Passage cité:
------------

Levée et François Le Gouy, de la flotte ; Croy, simple caporal d'un des régiments de l'infanterie de marine, et François-Pierre Hippolyte, du bataillon de Loir-et-Cher, furent choisis pour ces exemples.

On avait bien frappé, à Rochefort comme à Brest, des officiers de la marine ; mais il fallait aussi terrifier les simples équipages et leur faire savoir qu'on les atteindrait comme les plus haut placés.

Le Gouy, parmi ceux que nous venons de nommer, fut ainsi le premier sacrifié aux savants calculs des Représentants et du Tribunal régénéré, pour raviver l'esprit de l'armée et des Montagnards.

Né à Guérande, âgé de 51 ans, naviguant à bord de l'Impétueux, comme quartier-maître, Le Gouy, d'après son acte d'accusation, paraît bien n'avoir jamais été très partisan du régime qui se fondait ; causant avec les matelots ses camarades, il avait eu très probablement le tort impardonnable de penser et de dire que la République était un pauvre régime, qui ne réalisait pas tout le bien qu'on avait promis en son nom. — Un peu mutin, mal content, Le Gouy, malgré son âge et l'expérience dont il aurait dû tirer profit, s'était donc plusieurs fois hasardé à dire qu'il était peu disposé à mourir pour la cause de la liberté ; qu'il préférait l'ancien régime au nouveau ; que les patriotes avaient fait plus de mal au pays que les aristocrates, et, enfin, que les nouveaux commandants menaient le matelot plus durement que ceux de l'ancien régime. Tous ces propos, plus ou moins coupables, avaient été notés ou dénoncés à ce qu'il paraît, quand une fête solennelle commandée à bord de tous les vaisseaux de la flotte pour célébrer l'heureuse nouvelle de la reprise de Toulon, vint placer Le Gouy dans une position fatale. Les chants patriotiques et les cris de Vive la Nation ! suivant l'ordre des Représentants, se répétaient à bord de tous les navires, sans que Le Gouy y prit aucune part, ni parût même se livrer à la joie qui entraînait tous ses camarades. Si bien que sept de ceux-ci, entraînés par quelques officiers, se prêtèrent à faire rédiger un procès-verbal dans lequel il fut établi que, pendant que l'équipage entier de l'Impétueux répétait avec transport le cri de Vive la Nation ! Le Gouy était resté impassible et muet, et qu'au moment où l'équipage jurait de mourir pour la liberté et entonnait l'hymne sublime : AMOUR SACRÉ DE LA PATRIE ! en confirmant à genoux le serment qu'il venait de prononcer, Le Gouy s'était couvert la figure de son mouchoir et avait refusé de se découvrir pour prendre part à l'allégresse et aux témoignages de respect que donnait toute la flotte.

Ces faits suffirent à Verteuil pour établir qu'il avait été tenu à bord de l'Impétueux des propos tendant à rétablir la royauté en France et à attenter à la souveraineté du peuple.

Assertion que le Jury et le Tribunal confirmèrent, — que le Tribunal frappa de la peine de mort par arrêté du 26 Ventôse an II.

------------

Liste des données:

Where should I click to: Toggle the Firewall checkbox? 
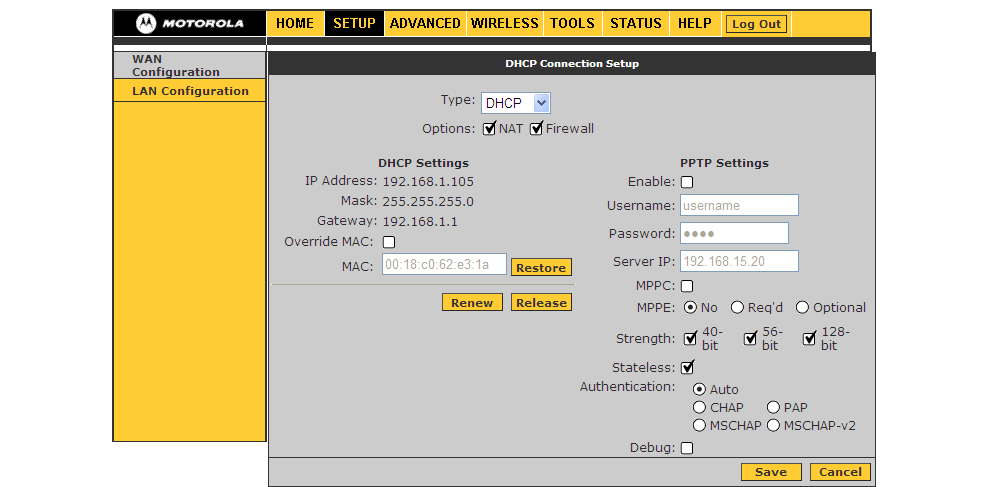click(536, 129)
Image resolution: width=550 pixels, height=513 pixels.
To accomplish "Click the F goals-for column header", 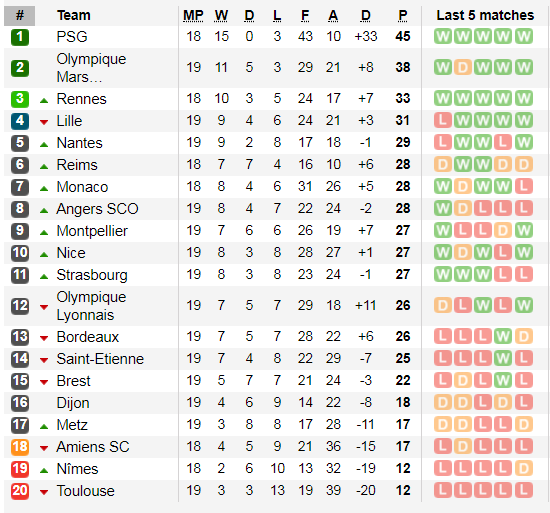I will coord(305,15).
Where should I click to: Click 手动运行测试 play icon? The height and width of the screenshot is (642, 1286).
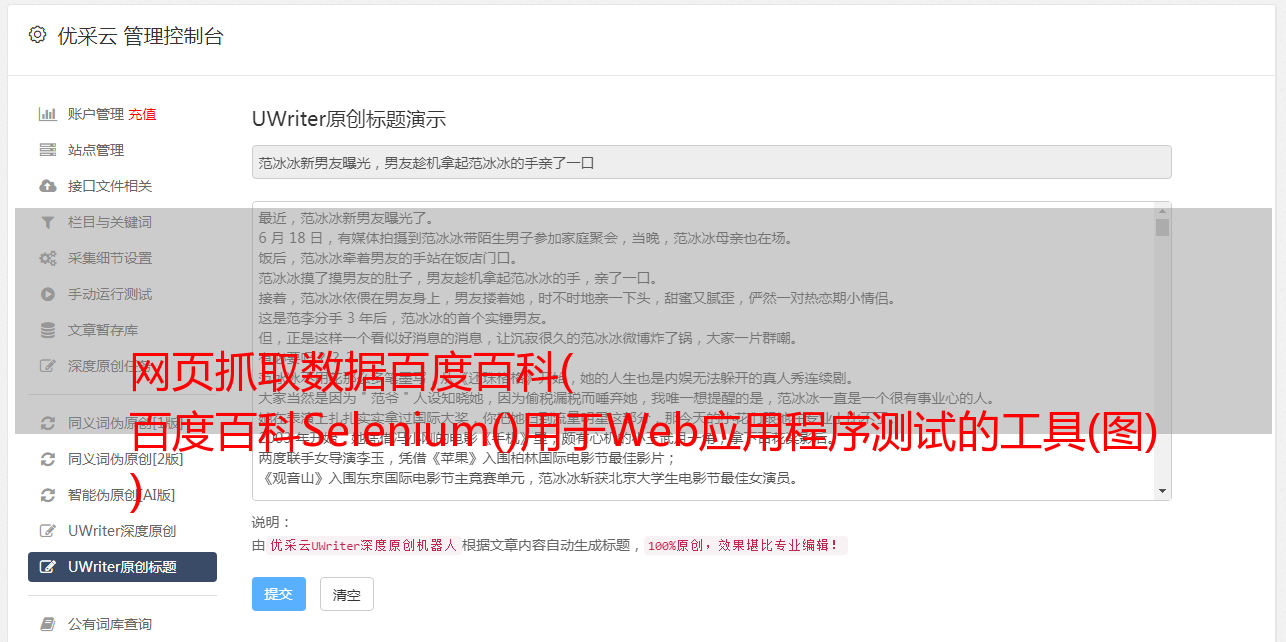click(47, 294)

------------

Répondez, s'il vous plaît, aux questions suivantes d'après le passage cité :
(a) De quel bataillon faisait partie François-Pierre Hippolyte ?
(b) Dans quelle ville Le Gouy était-il né ?
(c) À quelle date le Tribunal a-t-il prononcé la peine de mort ?

(a) Du bataillon de Loir-et-Cher.
(b) À Guérande.
(c) Le 26 Ventôse an II.